Task goal = Print the lines from the one containing "1200x750 pixels." through the end of the material below, both included, exactly as they appear and without pictures.

[Opening Record excerpts section]

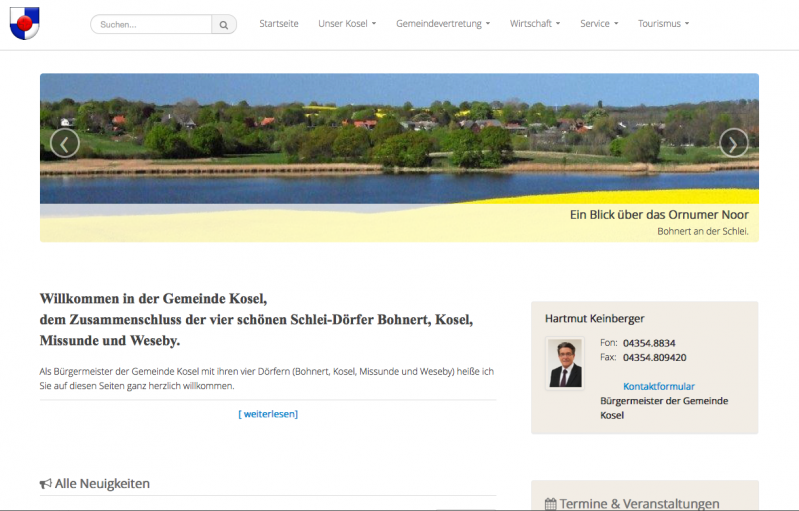The width and height of the screenshot is (799, 511).
Task: Click the calendar icon beside Termine
Action: tap(550, 504)
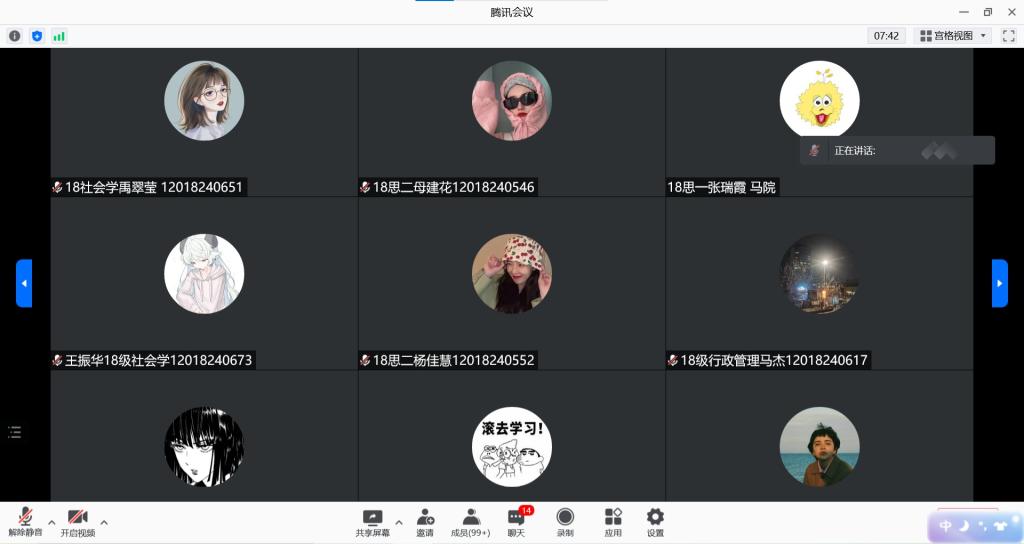
Task: Go to next page of participants
Action: click(x=999, y=283)
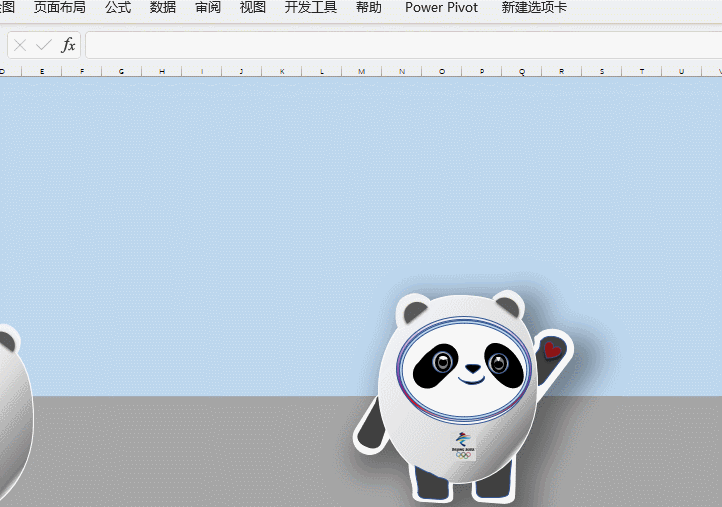Image resolution: width=722 pixels, height=507 pixels.
Task: Open the insert function fx dialog
Action: point(68,45)
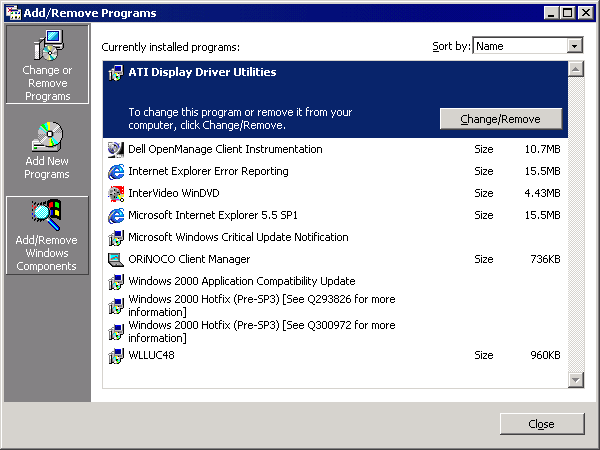Open the Add New Programs icon
The width and height of the screenshot is (600, 450).
(x=47, y=138)
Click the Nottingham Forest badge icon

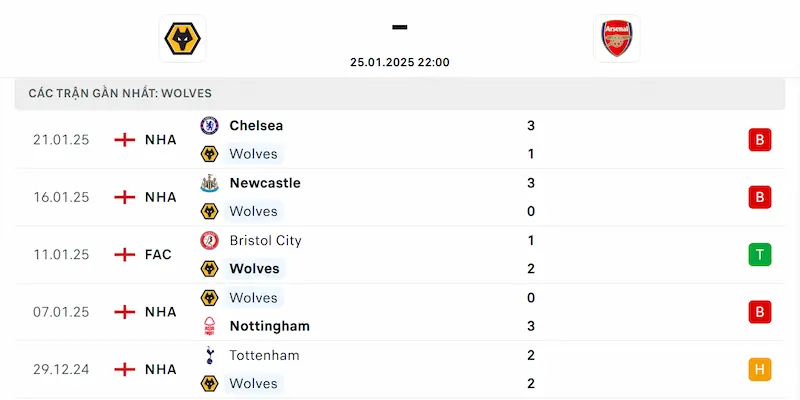(210, 326)
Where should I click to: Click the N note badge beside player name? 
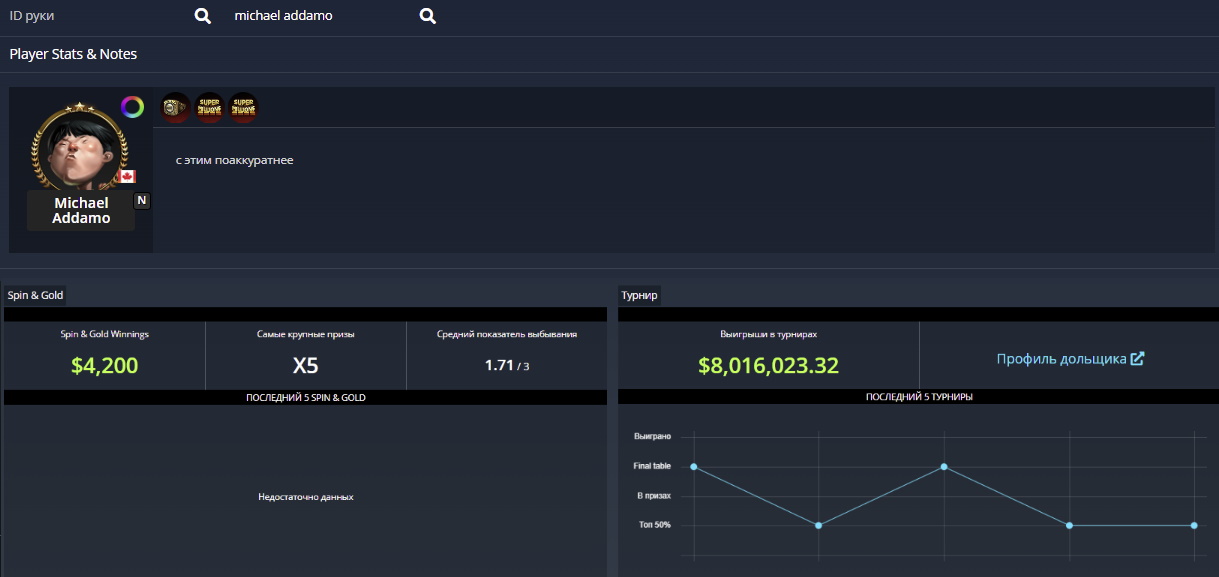(142, 200)
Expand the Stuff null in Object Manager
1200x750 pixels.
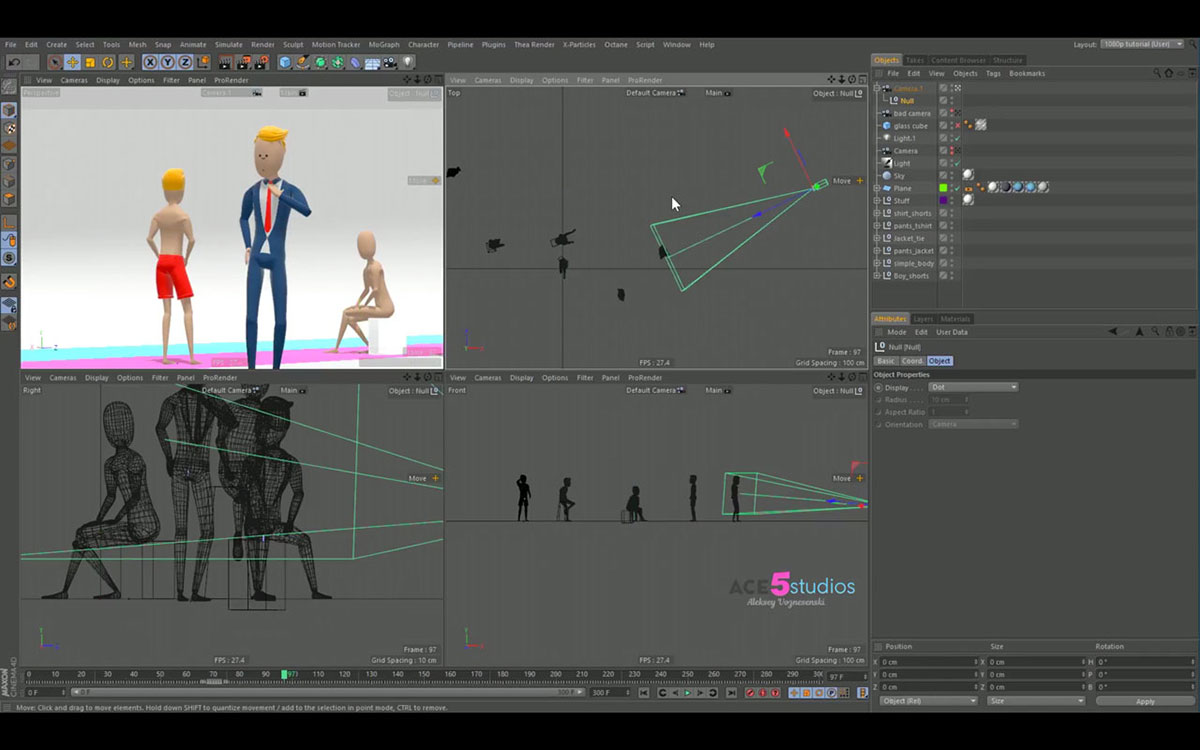pyautogui.click(x=878, y=201)
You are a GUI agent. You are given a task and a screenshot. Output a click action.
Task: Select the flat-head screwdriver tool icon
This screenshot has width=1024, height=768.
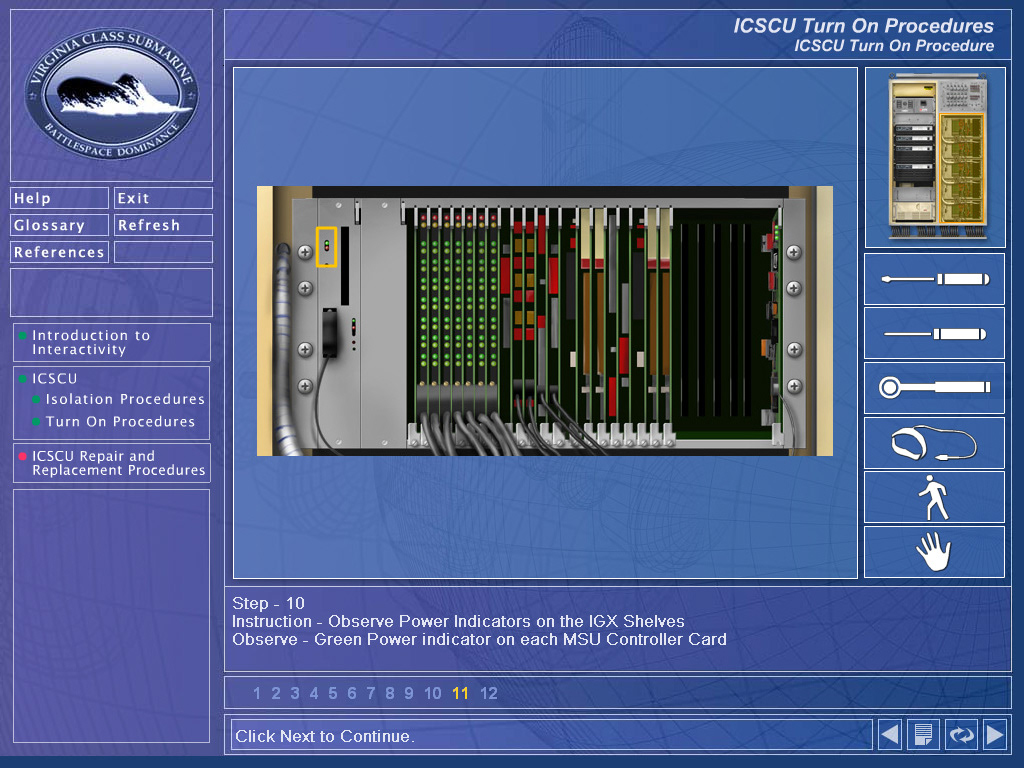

[Closing Record excerpts section]

Exercise result =
1200x750 pixels.
pyautogui.click(x=878, y=201)
You are a GUI agent. You are given a task and a screenshot. Output a click action.
Task: Select the flat-head screwdriver tool icon
This screenshot has width=1024, height=768.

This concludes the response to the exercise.